Try it: Restate all the data exactly, so that each line is the same as before.

____________

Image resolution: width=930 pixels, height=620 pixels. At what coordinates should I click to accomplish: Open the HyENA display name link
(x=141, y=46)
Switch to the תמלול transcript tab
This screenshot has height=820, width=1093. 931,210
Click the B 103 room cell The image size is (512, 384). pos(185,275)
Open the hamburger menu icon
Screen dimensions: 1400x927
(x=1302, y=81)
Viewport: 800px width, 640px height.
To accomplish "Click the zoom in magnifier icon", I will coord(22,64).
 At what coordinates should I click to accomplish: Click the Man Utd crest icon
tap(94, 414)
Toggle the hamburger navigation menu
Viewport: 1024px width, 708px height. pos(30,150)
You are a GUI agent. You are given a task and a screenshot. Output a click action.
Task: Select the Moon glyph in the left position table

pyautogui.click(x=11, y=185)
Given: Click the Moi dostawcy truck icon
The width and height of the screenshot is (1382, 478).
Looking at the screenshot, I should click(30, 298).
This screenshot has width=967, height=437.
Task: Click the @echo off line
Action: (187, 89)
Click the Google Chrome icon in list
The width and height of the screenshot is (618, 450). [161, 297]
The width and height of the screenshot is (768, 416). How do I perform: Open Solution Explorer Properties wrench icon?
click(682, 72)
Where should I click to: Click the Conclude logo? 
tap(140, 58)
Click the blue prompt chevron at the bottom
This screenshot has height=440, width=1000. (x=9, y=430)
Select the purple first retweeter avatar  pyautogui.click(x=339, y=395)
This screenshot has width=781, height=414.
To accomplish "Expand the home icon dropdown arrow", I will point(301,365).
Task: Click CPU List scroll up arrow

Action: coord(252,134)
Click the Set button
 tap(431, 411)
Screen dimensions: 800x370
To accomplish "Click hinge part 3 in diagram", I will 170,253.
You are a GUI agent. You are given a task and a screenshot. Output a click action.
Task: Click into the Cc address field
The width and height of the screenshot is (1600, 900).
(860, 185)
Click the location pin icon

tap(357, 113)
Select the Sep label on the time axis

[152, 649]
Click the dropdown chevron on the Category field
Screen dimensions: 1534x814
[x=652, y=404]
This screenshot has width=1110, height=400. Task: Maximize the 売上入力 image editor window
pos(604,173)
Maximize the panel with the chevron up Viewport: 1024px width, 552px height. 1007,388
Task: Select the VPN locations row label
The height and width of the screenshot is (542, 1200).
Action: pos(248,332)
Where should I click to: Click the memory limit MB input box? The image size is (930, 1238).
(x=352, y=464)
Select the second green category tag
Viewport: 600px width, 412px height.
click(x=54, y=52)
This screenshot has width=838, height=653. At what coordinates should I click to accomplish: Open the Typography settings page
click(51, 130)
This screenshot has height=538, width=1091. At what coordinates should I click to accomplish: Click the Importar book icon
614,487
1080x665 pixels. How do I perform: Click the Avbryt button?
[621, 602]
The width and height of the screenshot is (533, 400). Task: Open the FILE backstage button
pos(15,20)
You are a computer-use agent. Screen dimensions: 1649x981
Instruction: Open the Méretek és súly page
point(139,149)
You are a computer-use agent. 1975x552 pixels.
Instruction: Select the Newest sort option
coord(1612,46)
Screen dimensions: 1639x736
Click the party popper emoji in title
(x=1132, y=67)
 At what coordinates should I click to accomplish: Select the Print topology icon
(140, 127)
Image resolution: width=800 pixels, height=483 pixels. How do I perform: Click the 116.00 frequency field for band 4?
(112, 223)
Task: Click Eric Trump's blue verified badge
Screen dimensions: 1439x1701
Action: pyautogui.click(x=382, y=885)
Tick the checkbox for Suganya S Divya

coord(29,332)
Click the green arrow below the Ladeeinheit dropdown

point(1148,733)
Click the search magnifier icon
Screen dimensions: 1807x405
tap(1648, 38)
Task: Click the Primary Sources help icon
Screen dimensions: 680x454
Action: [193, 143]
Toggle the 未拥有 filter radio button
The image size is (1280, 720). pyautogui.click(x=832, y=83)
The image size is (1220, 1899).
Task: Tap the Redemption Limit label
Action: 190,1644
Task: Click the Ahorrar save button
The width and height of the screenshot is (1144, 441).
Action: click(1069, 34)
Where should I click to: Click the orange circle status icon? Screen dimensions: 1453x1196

____________

Result for this task:
Image resolution: width=930 pixels, height=620 pixels. At what coordinates should I click to accomplish: Open the HyENA display name link
(x=141, y=46)
Switch to the תמלול transcript tab
This screenshot has height=820, width=1093. 931,210
Click the B 103 room cell The image size is (512, 384). pos(185,275)
Open the hamburger menu icon
Screen dimensions: 1400x927
(x=1302, y=81)
Viewport: 800px width, 640px height.
To accomplish "Click the zoom in magnifier icon", I will coord(22,64).
 At what coordinates should I click to accomplish: Click the Man Utd crest icon
tap(94, 414)
Toggle the hamburger navigation menu
Viewport: 1024px width, 708px height. pos(30,150)
You are a GUI agent. You are given a task and a screenshot. Output a click action.
Task: Select the Moon glyph in the left position table

pyautogui.click(x=11, y=185)
Given: Click the Moi dostawcy truck icon
The width and height of the screenshot is (1382, 478).
Looking at the screenshot, I should click(30, 298).
This screenshot has width=967, height=437.
Task: Click the @echo off line
Action: (187, 89)
Click the Google Chrome icon in list
The width and height of the screenshot is (618, 450). [161, 297]
The width and height of the screenshot is (768, 416). How do I perform: Open Solution Explorer Properties wrench icon?
click(682, 72)
Where should I click to: Click the Conclude logo? 
tap(140, 58)
Click the blue prompt chevron at the bottom
This screenshot has height=440, width=1000. (x=9, y=430)
Select the purple first retweeter avatar  pyautogui.click(x=339, y=395)
This screenshot has width=781, height=414.
To accomplish "Expand the home icon dropdown arrow", I will point(301,365).
Task: Click CPU List scroll up arrow

Action: coord(252,134)
Click the Set button
 tap(431, 411)
Screen dimensions: 800x370
To accomplish "Click hinge part 3 in diagram", I will 170,253.
You are a GUI agent. You are given a task and a screenshot. Output a click action.
Task: Click into the Cc address field
The width and height of the screenshot is (1600, 900).
(860, 185)
Click the location pin icon

tap(357, 113)
Select the Sep label on the time axis

[152, 649]
Click the dropdown chevron on the Category field
Screen dimensions: 1534x814
[x=652, y=404]
This screenshot has width=1110, height=400. Task: Maximize the 売上入力 image editor window
pos(604,173)
Maximize the panel with the chevron up Viewport: 1024px width, 552px height. 1007,388
Task: Select the VPN locations row label
The height and width of the screenshot is (542, 1200).
Action: pos(248,332)
Where should I click to: Click the memory limit MB input box? The image size is (930, 1238).
(x=352, y=464)
Select the second green category tag
Viewport: 600px width, 412px height.
click(x=54, y=52)
This screenshot has width=838, height=653. At what coordinates should I click to accomplish: Open the Typography settings page
click(51, 130)
This screenshot has height=538, width=1091. At what coordinates should I click to accomplish: Click the Importar book icon
614,487
1080x665 pixels. How do I perform: Click the Avbryt button?
[621, 602]
The width and height of the screenshot is (533, 400). Task: Open the FILE backstage button
pos(15,20)
You are a computer-use agent. Screen dimensions: 1649x981
Instruction: Open the Méretek és súly page
point(139,149)
You are a computer-use agent. 1975x552 pixels.
Instruction: Select the Newest sort option
coord(1612,46)
Screen dimensions: 1639x736
Click the party popper emoji in title
(x=1132, y=67)
 At what coordinates should I click to accomplish: Select the Print topology icon
(140, 127)
Image resolution: width=800 pixels, height=483 pixels. How do I perform: Click the 116.00 frequency field for band 4?
(112, 223)
Task: Click Eric Trump's blue verified badge
Screen dimensions: 1439x1701
Action: pyautogui.click(x=382, y=885)
Tick the checkbox for Suganya S Divya

coord(29,332)
Click the green arrow below the Ladeeinheit dropdown

point(1148,733)
Click the search magnifier icon
Screen dimensions: 1807x405
tap(1648, 38)
Task: Click the Primary Sources help icon
Screen dimensions: 680x454
Action: [193, 143]
Toggle the 未拥有 filter radio button
The image size is (1280, 720). pyautogui.click(x=832, y=83)
The image size is (1220, 1899).
Task: Tap the Redemption Limit label
Action: 190,1644
Task: Click the Ahorrar save button
The width and height of the screenshot is (1144, 441).
Action: click(1069, 34)
Where should I click to: Click the orange circle status icon? Screen dimensions: 1453x1196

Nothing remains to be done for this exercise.